L’on y a même appris que le Président de la République, Félix Tshisekedi, aurait même demandé à cette deuxième personnalité du Gouvernement de se déconnecter au cours du dernier Conseil des Ministres par vidéoconférence tout en lui exigeant de rendre le tablier endéans quarante-huit heures. Qu’est-ce qui explique un tel acharnement du moment où ce membre de l’Exécutif n’a pas commis de faute grave ? Son péché c’est d’avoir fait l’éloge de «Yemei» devant ses camarades du PPRD ?
A la Primature, l’on affirme que le VPM Tunda n’a pas du tout déposé sa lettre de démission ni personnellement, ni par courrier. Malheureusement, les médias en ligne se sont affolés en distillant cette rumeur le samedi dernier avant de se rétracter quelques heures après. D’autres rapportent que ce membre du Gouvernement Ilunga Ilunkamba est assigné en résidence surveillée depuis son audition au Parquet Général près la Cour de Cassation alors qu’il n’en est rien. Pour preuve, aussitôt relâché, Célestin Tunda a fait un tour au siège de son parti, le PPRD, où il a prononcé un speech aux côtés d’Emmanuel Ramazani Shadary, le Secrétaire Permanent de cette formation politique. Il est donc évident que le VPM Tunda continue à jouir de sa liberté de mouvement après le prononcé du non-lieu dans cette affaire au niveau de la justice.

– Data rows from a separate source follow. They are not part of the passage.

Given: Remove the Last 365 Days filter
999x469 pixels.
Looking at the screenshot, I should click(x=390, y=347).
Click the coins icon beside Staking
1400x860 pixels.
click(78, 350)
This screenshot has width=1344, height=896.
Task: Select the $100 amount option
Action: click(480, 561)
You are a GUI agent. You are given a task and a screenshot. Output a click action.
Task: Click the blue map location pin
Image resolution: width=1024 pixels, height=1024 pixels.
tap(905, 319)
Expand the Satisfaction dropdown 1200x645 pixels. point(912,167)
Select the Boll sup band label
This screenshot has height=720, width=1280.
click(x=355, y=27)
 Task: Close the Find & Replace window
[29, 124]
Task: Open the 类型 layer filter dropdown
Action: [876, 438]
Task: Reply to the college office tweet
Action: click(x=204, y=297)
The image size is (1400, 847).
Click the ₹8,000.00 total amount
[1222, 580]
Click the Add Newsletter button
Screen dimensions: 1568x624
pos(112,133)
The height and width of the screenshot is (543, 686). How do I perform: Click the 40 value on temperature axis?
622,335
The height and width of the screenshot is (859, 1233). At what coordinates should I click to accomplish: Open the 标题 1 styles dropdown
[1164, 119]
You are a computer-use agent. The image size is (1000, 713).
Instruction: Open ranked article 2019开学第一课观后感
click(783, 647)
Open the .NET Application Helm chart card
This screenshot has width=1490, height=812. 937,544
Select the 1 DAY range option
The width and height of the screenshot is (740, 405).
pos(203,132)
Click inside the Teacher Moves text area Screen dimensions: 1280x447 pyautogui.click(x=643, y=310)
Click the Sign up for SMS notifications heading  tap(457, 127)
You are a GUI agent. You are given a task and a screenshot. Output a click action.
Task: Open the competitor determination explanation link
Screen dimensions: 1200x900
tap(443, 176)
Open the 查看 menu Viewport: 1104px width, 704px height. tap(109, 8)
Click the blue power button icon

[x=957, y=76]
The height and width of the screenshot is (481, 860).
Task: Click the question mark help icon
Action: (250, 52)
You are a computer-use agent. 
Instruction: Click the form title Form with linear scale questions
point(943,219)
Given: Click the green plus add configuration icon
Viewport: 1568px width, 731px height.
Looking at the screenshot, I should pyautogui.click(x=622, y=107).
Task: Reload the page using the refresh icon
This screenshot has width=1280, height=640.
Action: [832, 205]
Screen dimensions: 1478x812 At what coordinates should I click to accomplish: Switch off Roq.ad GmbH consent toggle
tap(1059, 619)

En homme politique chevronné, Célestin Tunda et son entourage rétorquent qu’on ne démissionne pas sur les réseaux sociaux. Et même alors, cette question de démission ne relève pas de sa propre initiative, lui qui appartient à un parti, à une famille politique (FCC), et il aurait dû au préalable en discuter avec son chef direct, le Chef du Gouvernement, Sylvestre Ilunga Ilunkamba. L’affolement des réseaux sociaux n’est donc pas un fait anodin. Des tireurs de ficelles sont tapis dans l’ombre.

«Le pousser à démissionner, à ce stade où les congolais ont besoin de lui pour poursuivre les réformes amorcées et celles qu’il entend entreprendre dans le cadre de l’éradication de la corruption et de l’amélioration des conditions de vie des magistrats, n’est pas du utile», soutiennent certains annalistes. D’autres, comme l’éminent praticien du Droit Théodore Ngoy, disent clairement que le VPM Tunda n’a commis aucune faute pénale et n’est pas allé à l’encontre de la procédure dans sa correspondance du 18 juin 2020 adressée à la Présidente de l’Assemblée nationale. Mais pourquoi l’avoir interpellé et humilié au niveau de la justice ? De qui a émané l’injonction ? Autant des questions sans réponses.

Par ailleurs, comme l’a rappelé Emmanuel Ramazani Shadary, c’est Tunda ya Kasende qui est l’initiateur des enquêtes ayant débouché sur le procès historique de 100 jours. Histoire de recouvrer pour le compte du Trésor Public plusieurs millions de dollars américains évaporés dans la nature.